Polaris_DiB I only have a very brief review for this one, as most of the details are in the mystery and the plot and most of those details are spoilers. This is a rich and whimsical British mystery, the type popular with fans of Agatha Christie, for instance. It's set during the German blitz of Great Britain during World War II, and Gilliat backdrops the rather personal mystery held within an insular community with the Pavlovian terror of the bombings and the issue of world affairs in the heart of many a character's motivations. Otherwise, the motive behind the movie is kind of a let down, but don't let that stop you from enjoying the fun behind "whodunnit". The movie really gets started when Alastair Sim arrives as the quirky, wry investigator. He's a scene-stealer in every way, surrounded as he his by the usual in characters with strong personalities too involved in their own ways to be more than just a little truthful.--PolarisDiB
bkoganbing Green For Danger is about a pair of murders that take place in a British hospital in post World War II Great Britain. One was a patient that died on the operating table, the other is of one of the attending nurses who says that she has evidence that the patient's death was indeed foul play. Unfortunately she's stabbed to death before revealing her evidence.Scotland Yard sends Inspector Alastair Sim to investigate and he's got a closed set of operating suspects that include hospital staff, Sally Gray, Trevor Howard, Leo Genn, and Rosamund John.
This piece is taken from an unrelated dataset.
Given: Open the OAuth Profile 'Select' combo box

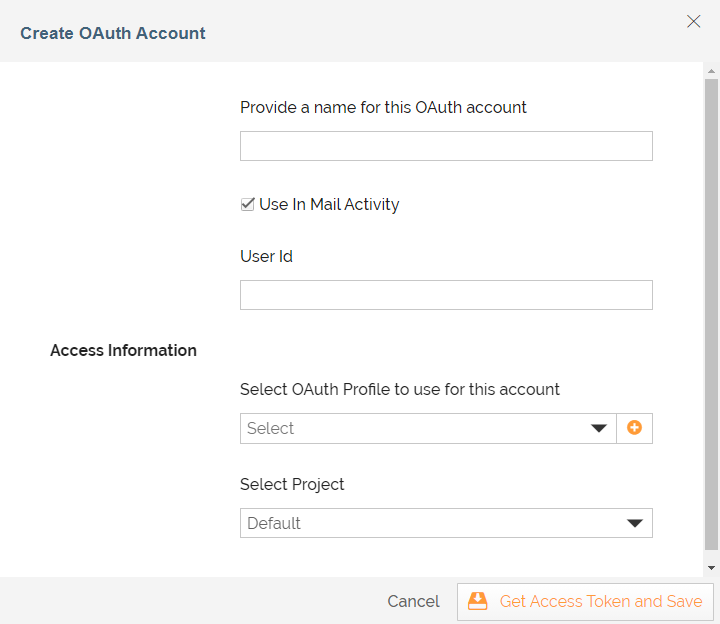Looking at the screenshot, I should point(415,428).
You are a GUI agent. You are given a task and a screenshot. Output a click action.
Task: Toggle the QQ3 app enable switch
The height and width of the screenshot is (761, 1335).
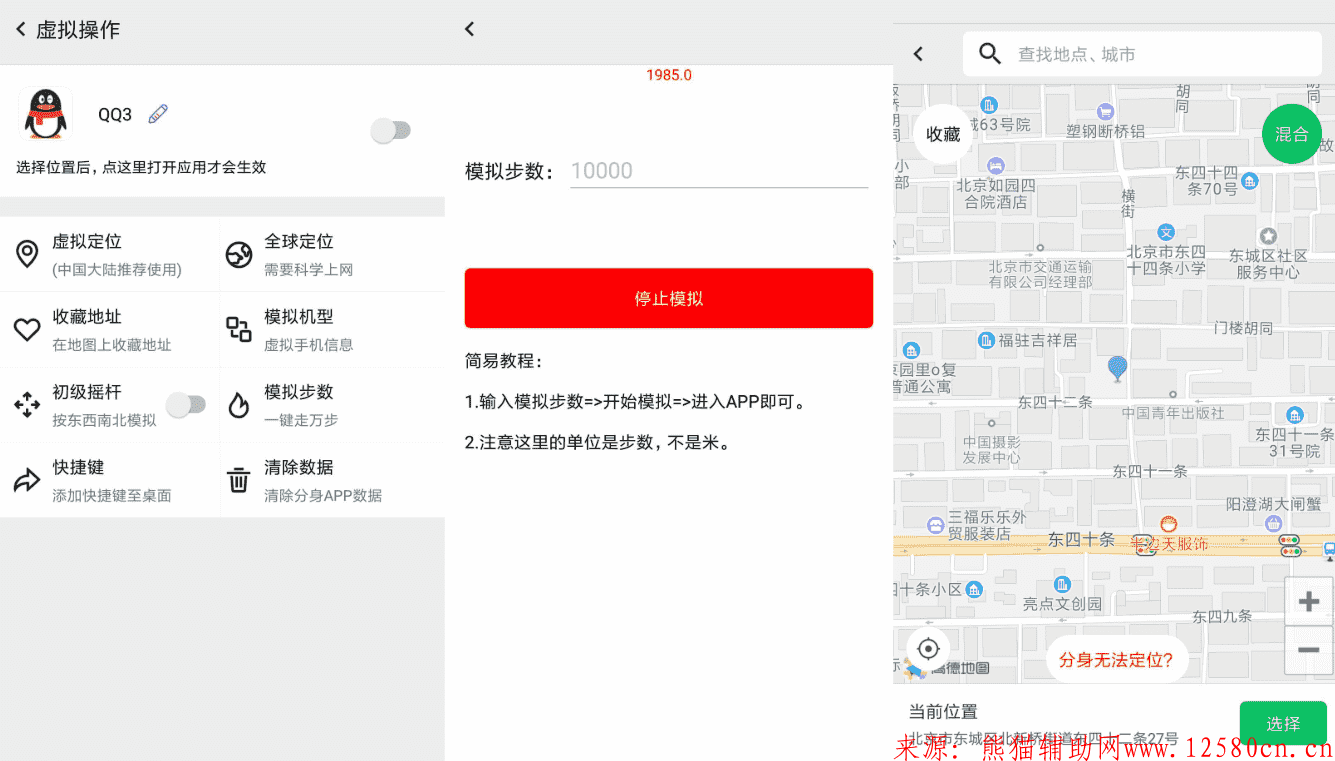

What could it all be about?As is usual the motive is kind of far out, but as Sim says we're not dealing with a normal functioning mind here. Sim is the real show in Green For Danger, he's a British version of Lieutenant Columbo thirty years ahead of his time. He's constantly getting under foot and a real annoyance to the hospital staff. But he has a knack for ferreting out information.Of course he does in the end find out the who and the why, but Sim does manage to fumble the arrest of his perpetrator in an unusual way. But as he says in the end it wasn't his best day on the job.For those who like the droll characters portrayed by Alastair Sim on the screen, Green For Danger is a must for you.